My work in class of late has been representational - landscape to be specific - and the main message my tutor has been giving me is to always react to the source. Never be contrived, never be thoughtful - the marks should always be a response to a real stimulus. Which got me thinking: if one needs to always have the model present for a figure drawing, or the scene for a landscape painting whilst working, surely the same should apply to an abstract painting made in response to music. In short, every brush stroke is somehow representing what's being heard and experienced not any sort of informed or considered opinion of it.
There are obvious issues with this. Music is inherently about time passing, and there is no dimension of time in a painting, so you can't represent how something develops over time in the music. But there's another time dimension to music - how our appreciation and understanding of it grows over repeated listens, and how we reveal ever further information each time. What's more, what we get from a good piece of music is different each time depending on our mood at the time.
So we're at two things:
1) The painting must be a reaction to the musical piece at all times.

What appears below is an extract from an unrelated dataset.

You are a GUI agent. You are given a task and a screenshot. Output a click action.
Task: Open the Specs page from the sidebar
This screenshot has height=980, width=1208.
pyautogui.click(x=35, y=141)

2) The painting must reflect the increase in appreciation which comes with repeated listens.
The idea then is this: The Love Supreme Project is an attempt to create an abstract piece based on John Coltrane's A Love Supreme. The record is approximately 34 minutes long. The painting will consist of many layers, each a 34 minute painting session reacting directly to the music as it plays. Once the album is over, I stop painting and leave it to dry before I decide to apply another 34 minutes hours, days or even weeks later; and another, and another. Unlike my previous abstract work, each layer will be informed not by the previous one but by another listen to the album - another layer of musical appreciation.
I'm also applying some other lessons I've learned from the representational work, which are around pallete, and as such this will be done with a limited colour selection to try and keep things coherent. Clearly the mixes will vary from session to session, but the base ingredients of ultramarine blue, benzi yellow and alarizin crimson will be constant, aided by whatever white and burnt/raw sienna I feel like mixing in later. Black is banned and burnt sienna will be kept to use as a tint, as I want any darkness to be a result of repetition of response, rather than a single strong one.
This may turn out to be a complete dog's breakfast but I'm giving it a go. First 34 minutes happened this afternoon and has resulted in a 1m square canvas (about 11 square feet) which is largely golden yellow with a sort of orangey 'disturbance' in the bottom half. Interestingly already a sense of rhythm is appearing, as well as a 'heart' to the piece where colour appears to be emanating from. None of this was intentional, concious or premeditated, which is pretty fascinating.